__Data records__:
################

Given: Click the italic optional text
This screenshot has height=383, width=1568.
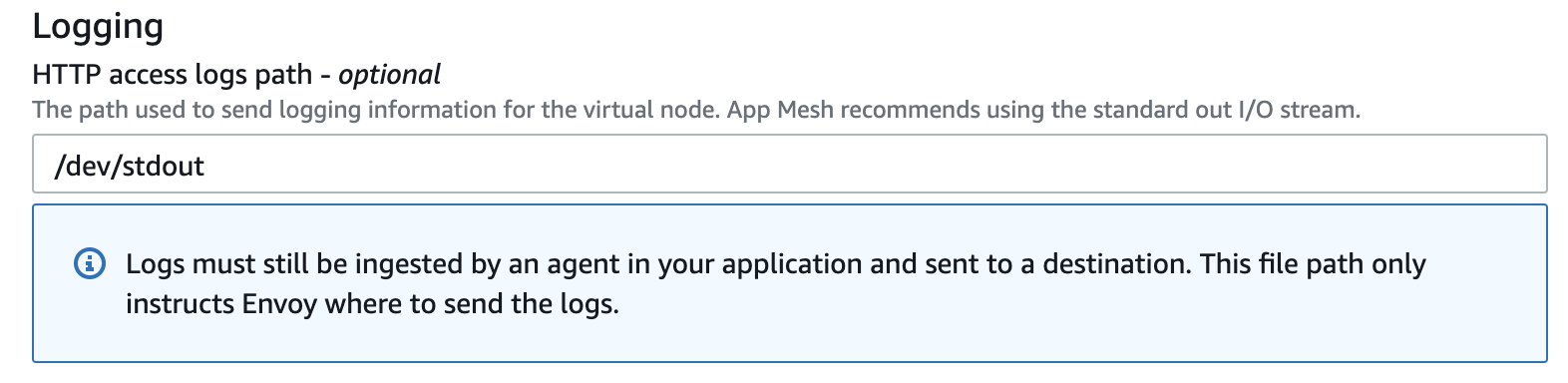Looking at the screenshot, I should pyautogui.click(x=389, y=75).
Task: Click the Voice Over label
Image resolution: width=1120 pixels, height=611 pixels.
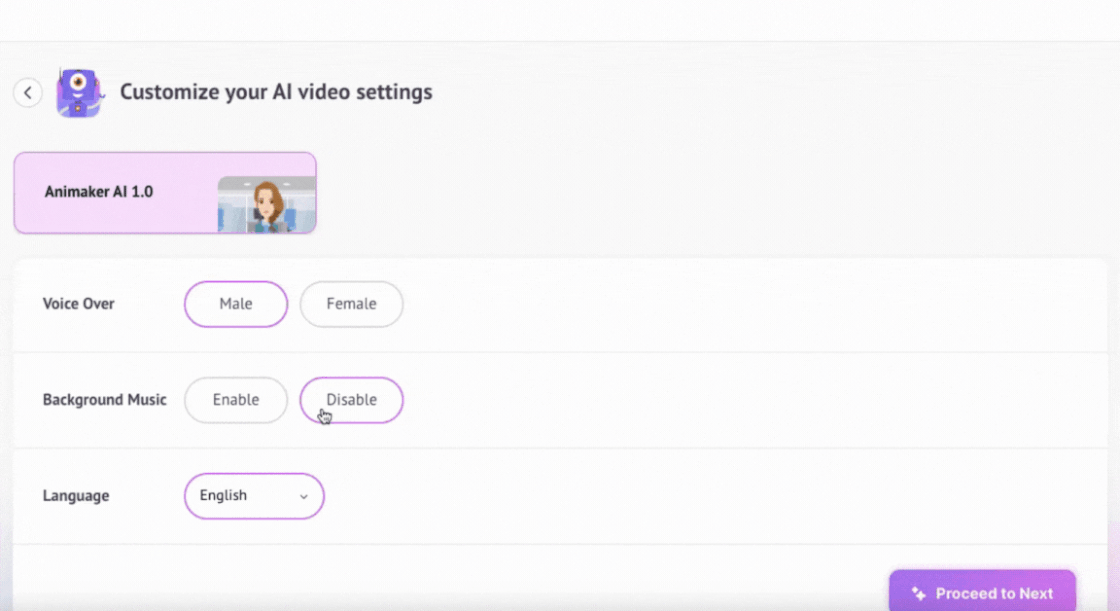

################

__Short task__:
Copy every line of the listing above word for word, leaving out the pictures.

__Output of the exercise__:
Given: Click the italic optional text
This screenshot has height=383, width=1568.
Looking at the screenshot, I should pyautogui.click(x=389, y=75).
Task: Click the Voice Over label
Image resolution: width=1120 pixels, height=611 pixels.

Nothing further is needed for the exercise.